E così Grillo ne ha approfittato scrivendo: "Si comporta come l'ultimo cucciolo di alien, quello bianco (mezzo uomo e mezzo alien) nasce e si mangia la madre. Così come il menomato morale dice: "per mio padre doppia condanna", lo esclama così... con l'intensità morale di un'ordinazione al bar del circolo dei compagni di merende. [...]

Ma cosa vuol dire "per mio padre doppia condanna"? E poi, cosa significa questa girandola di accuse incomprensibili? Una cosa alla volta: sicuramente nessuno avrebbe mai pronunciato una frase del genere prima di oggi, che sia gente malata lo dico da sempre: arrivismo e sterile incapacità a riconoscere le emozioni proprie e degli altri: insomma il travestitismo morale alexitimico."

In sostanza, Grillo ha paragonato Renzi al Signor Spock, definendolo incapace di provare qualunque emozione. Imperturbabile nel suo obbiettivo di raggiungere il potere.

Poteva far finta di nulla il politico rignanese di fronte ad un'accusa simile, lui che della retorica familiare da bacio perugina - in cui amore e abbracci si fondono nella speranza del futuro - fa uno dei suoi cavalli di battaglia?

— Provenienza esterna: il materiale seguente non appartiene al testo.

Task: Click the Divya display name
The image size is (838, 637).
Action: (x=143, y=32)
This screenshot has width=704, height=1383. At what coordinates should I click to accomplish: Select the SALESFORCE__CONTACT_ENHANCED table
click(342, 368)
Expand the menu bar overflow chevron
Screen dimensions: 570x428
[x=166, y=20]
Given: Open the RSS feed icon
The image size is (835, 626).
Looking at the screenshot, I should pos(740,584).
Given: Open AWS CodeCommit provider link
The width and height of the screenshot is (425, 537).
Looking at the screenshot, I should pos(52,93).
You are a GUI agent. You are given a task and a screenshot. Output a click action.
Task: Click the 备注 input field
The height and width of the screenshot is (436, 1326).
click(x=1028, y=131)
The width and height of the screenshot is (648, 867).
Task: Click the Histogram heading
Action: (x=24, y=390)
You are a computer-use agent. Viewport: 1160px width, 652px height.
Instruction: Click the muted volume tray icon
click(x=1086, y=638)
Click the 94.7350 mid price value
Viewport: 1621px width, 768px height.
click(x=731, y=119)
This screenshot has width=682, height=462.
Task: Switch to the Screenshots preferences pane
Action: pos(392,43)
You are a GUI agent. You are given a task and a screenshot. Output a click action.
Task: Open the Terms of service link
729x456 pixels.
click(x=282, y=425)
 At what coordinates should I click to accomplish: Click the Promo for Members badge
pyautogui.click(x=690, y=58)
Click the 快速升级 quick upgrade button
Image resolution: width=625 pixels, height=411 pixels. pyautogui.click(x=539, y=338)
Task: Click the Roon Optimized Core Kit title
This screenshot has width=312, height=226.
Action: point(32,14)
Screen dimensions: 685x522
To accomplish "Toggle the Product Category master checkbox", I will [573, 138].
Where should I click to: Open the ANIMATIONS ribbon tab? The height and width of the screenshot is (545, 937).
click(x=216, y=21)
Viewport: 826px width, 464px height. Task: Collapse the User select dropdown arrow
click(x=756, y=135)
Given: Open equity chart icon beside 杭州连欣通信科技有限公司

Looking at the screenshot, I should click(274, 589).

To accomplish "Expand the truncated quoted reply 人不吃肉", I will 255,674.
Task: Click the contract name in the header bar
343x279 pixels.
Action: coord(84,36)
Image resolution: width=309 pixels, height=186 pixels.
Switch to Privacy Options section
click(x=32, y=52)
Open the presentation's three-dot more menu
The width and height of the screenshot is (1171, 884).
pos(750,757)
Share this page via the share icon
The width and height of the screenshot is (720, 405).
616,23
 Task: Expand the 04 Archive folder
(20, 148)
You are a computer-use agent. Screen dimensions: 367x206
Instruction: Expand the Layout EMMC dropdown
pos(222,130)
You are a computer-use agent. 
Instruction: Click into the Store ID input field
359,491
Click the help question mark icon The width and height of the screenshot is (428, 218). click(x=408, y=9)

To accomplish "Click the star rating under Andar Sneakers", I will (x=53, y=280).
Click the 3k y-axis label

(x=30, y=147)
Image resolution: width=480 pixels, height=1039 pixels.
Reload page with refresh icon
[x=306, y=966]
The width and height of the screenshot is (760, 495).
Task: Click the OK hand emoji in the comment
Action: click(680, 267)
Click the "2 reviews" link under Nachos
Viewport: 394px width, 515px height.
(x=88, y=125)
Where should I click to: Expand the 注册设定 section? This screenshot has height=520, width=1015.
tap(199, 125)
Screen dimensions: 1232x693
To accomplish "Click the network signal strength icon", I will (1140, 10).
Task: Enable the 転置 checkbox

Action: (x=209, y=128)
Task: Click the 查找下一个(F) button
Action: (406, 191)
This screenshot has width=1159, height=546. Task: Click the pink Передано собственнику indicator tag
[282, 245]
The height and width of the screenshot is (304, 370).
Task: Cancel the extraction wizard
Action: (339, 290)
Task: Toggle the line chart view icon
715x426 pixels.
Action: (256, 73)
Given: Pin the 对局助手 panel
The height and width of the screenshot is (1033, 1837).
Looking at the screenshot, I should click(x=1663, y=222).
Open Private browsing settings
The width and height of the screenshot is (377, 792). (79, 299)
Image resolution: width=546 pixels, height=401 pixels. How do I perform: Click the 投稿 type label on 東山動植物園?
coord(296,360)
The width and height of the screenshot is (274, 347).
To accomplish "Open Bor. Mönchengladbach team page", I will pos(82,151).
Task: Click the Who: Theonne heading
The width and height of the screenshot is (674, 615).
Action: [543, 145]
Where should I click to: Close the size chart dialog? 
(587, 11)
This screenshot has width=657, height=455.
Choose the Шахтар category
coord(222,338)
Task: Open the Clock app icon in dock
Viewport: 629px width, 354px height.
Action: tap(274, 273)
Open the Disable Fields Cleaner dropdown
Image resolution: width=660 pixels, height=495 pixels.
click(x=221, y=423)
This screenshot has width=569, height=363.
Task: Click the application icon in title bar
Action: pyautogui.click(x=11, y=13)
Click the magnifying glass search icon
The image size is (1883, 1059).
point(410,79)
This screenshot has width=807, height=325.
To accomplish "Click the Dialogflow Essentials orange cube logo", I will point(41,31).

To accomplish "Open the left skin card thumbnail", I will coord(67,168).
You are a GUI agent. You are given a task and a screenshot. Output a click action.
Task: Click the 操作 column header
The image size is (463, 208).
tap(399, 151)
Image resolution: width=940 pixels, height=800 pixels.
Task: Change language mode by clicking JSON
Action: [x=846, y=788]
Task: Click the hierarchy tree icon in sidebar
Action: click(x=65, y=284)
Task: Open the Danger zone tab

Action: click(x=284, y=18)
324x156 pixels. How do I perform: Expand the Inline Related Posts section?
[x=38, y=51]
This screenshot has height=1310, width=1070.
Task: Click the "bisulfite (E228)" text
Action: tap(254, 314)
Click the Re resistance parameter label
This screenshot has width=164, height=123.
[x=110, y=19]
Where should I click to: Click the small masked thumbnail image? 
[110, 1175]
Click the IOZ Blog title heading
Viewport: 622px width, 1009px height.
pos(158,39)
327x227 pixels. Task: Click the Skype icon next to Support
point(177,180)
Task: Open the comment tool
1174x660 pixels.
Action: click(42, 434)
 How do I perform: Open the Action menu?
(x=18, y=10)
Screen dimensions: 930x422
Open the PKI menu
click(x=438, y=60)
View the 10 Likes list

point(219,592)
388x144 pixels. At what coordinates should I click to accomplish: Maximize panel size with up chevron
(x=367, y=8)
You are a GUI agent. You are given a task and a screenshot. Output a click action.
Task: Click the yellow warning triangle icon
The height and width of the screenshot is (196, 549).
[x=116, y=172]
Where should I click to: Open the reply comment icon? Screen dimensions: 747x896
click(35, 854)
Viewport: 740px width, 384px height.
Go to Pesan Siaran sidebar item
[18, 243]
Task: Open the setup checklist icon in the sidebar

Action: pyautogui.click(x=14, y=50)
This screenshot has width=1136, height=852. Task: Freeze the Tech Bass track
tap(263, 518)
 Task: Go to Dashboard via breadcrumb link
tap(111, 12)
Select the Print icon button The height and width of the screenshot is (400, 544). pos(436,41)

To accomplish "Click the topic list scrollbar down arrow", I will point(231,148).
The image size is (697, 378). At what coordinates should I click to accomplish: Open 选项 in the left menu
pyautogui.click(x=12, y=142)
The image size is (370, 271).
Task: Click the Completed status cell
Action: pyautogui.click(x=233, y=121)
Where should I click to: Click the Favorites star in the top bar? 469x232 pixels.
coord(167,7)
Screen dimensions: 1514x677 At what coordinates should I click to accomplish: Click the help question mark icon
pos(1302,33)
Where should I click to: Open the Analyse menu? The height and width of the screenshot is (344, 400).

E così, invece di lasciar perdere e far finta di nulla, dall'alto del suo grado di statista di livello mondiale glorificato da Barack Obama che gli ha persino dedicato l'Ultima Cena, Matteo Renzi è sceso nel cortile e, come una comare qualunque, ha risposto a Grillo facendo ricorso alle sue solite armi, la retorica becera, mescolata alla battuta avvelenata: "Ma tu, caro Grillo, oggi hai fatto una cosa squallida: hai detto che io rottamo mio padre. Sei entrato nella dinamica più profonda e più intima – la dimensione umana tra padre e figlio – senza alcun rispetto. In modo violento. [...]

Per decidere chi è colpevole e chi no, fa fede solo il codice penale, codice che pure tu dovresti conoscere, caro Beppe Grillo."

Lo scambio di battute tra comari astiose o tra avventori da bar, a seconda delle preferenze, è sicuramente divertente. Lo diventa un po' meno pensando al fatto che questi finiranno per essere i contenuti della campagna elettorale prossima ventura, contenuti a cui gli elettori dovrebbero appassionarsi dividendosi, come se assistessero ad una partita di calcio, nel sostenere l'uno o l'altro contendente in base a quanto l'ultima battuta sia stata più o meno arguta, offensiva o divertente.

Tutto questo potrebbe apparire originale e persino piacevole se non fosse che sta accadendo in un paese che è ben oltre l'orlo del baratro e, da tempo, vi sta precipitando, mentre le comari si stanno tirando i capelli e stracciando le vesti.